## Exercise
Print the range-mapping question below word for word, starting at "How to point" and ending at "700 | 900 (X)".

How to point on non-linear range to linear and back?

I have a list of linear ranges which represent one big range:
X'
100 200 300 400 500 600 700 | 900 (X)
|----------|----------|----------|--------+----------|
0 | 100 (Y)
Y'
X consists of the following ranges (even and round numbers are just examples for ease of comprehension, they could be anything, no proportions here at all):
From 100 to 200
From 300 to 400
From 500 to 600
From 700 to 900
On the flip side, Y has just one range:
From 0 to 100
Both X and Y are of the same length, just different units. Let's say one is dollars and another is percents (or any other similarly unrelated units). So Y'0 == X'100 and Y'100 == X'900.
Given any point in Y, what is equivalent point in X and vise-versa, given a point in X - what is it in Y?
Is this a typical math problem? Does it have a name?
How many ranges do you have? Is it acceptable that the algorithm is O(number of ranges)?

## Provided information
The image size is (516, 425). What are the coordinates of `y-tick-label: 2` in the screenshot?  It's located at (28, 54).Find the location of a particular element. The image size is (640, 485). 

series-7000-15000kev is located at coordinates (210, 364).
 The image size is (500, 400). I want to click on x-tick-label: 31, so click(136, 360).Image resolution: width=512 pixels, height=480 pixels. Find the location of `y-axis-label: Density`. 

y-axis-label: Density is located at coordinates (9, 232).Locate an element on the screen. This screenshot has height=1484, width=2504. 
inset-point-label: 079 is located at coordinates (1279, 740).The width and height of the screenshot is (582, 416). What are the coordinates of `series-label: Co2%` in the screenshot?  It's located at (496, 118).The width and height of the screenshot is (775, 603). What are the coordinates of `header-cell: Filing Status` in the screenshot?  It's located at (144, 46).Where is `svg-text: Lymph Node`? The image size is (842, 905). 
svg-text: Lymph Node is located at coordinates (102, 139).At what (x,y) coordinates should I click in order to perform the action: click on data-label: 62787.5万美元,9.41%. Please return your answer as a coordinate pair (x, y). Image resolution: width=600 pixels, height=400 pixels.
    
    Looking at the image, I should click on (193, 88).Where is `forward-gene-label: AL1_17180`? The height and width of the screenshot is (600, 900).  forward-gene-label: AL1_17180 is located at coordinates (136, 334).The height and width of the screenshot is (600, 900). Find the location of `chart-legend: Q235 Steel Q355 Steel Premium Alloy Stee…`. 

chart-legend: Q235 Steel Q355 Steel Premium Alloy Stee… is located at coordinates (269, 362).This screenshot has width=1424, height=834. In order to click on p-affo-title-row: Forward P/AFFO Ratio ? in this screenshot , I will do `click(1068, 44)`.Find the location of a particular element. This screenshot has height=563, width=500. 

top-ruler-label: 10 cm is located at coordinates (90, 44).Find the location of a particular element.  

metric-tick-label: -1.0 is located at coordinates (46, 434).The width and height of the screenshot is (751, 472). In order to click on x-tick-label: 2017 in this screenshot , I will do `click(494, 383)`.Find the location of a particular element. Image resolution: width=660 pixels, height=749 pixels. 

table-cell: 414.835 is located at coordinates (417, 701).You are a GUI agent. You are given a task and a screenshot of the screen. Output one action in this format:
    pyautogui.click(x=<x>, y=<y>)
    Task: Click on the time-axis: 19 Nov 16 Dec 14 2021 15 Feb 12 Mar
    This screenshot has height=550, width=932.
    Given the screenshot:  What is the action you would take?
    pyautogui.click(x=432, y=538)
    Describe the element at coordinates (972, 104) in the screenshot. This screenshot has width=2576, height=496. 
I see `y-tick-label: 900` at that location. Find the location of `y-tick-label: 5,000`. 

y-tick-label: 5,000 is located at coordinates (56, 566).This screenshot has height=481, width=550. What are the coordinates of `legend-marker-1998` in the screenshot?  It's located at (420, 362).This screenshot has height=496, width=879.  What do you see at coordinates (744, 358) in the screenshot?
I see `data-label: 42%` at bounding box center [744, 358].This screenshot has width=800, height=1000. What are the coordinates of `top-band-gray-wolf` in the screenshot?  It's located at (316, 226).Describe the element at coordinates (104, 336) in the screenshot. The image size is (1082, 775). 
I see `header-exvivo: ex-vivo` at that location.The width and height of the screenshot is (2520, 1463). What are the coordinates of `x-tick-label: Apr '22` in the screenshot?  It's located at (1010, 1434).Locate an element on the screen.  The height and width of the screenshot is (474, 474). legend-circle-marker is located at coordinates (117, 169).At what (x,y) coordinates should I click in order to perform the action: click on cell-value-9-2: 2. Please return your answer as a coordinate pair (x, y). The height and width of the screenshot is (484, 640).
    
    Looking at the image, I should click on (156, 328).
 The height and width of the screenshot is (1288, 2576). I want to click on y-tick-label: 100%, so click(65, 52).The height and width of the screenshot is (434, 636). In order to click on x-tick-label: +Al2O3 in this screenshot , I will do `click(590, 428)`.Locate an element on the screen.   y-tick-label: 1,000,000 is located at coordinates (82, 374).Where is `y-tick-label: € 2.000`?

## Result of this exercise
How to point on non-linear range to linear and back?

I have a list of linear ranges which represent one big range:
X'
100 200 300 400 500 600 700 | 900 (X)